**Work order**: Find the lines of the material below that include the string "agent", then copy each one.

**Data for this exercise**:
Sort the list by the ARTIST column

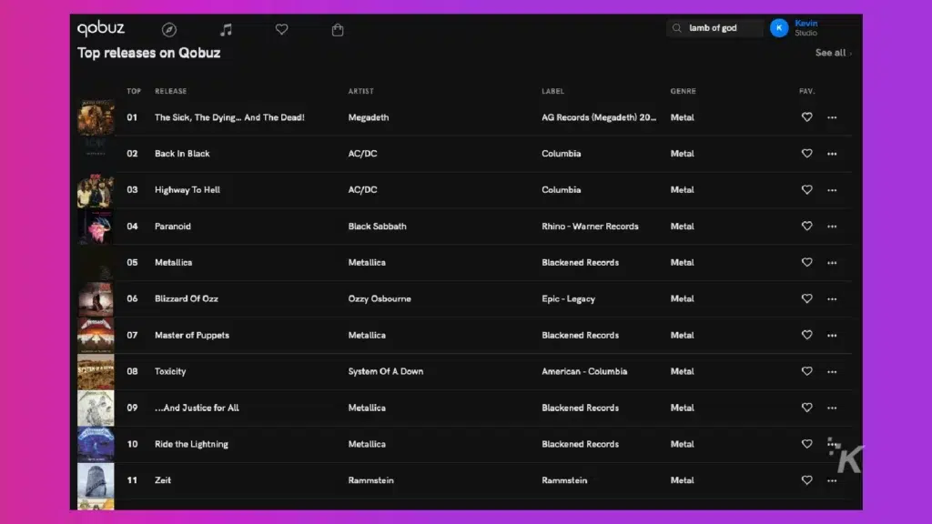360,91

...

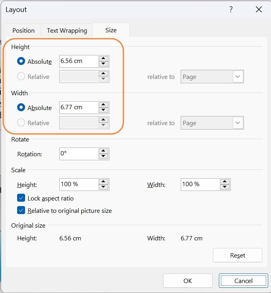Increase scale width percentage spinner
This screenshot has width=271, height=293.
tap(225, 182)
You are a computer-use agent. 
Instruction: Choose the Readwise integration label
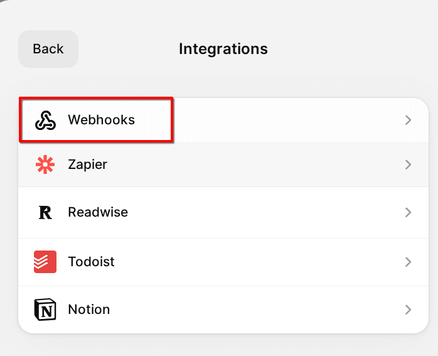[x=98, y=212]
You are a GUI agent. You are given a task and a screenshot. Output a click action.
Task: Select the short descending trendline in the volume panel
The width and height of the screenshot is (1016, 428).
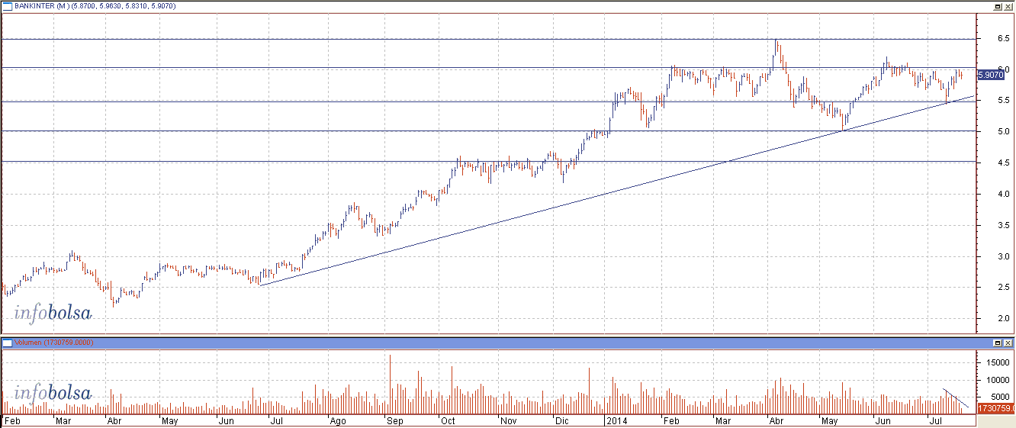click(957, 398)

**Response area**:
You are a computer-use agent. 
You are a GUI agent. You are given a task and a screenshot. Output a click action.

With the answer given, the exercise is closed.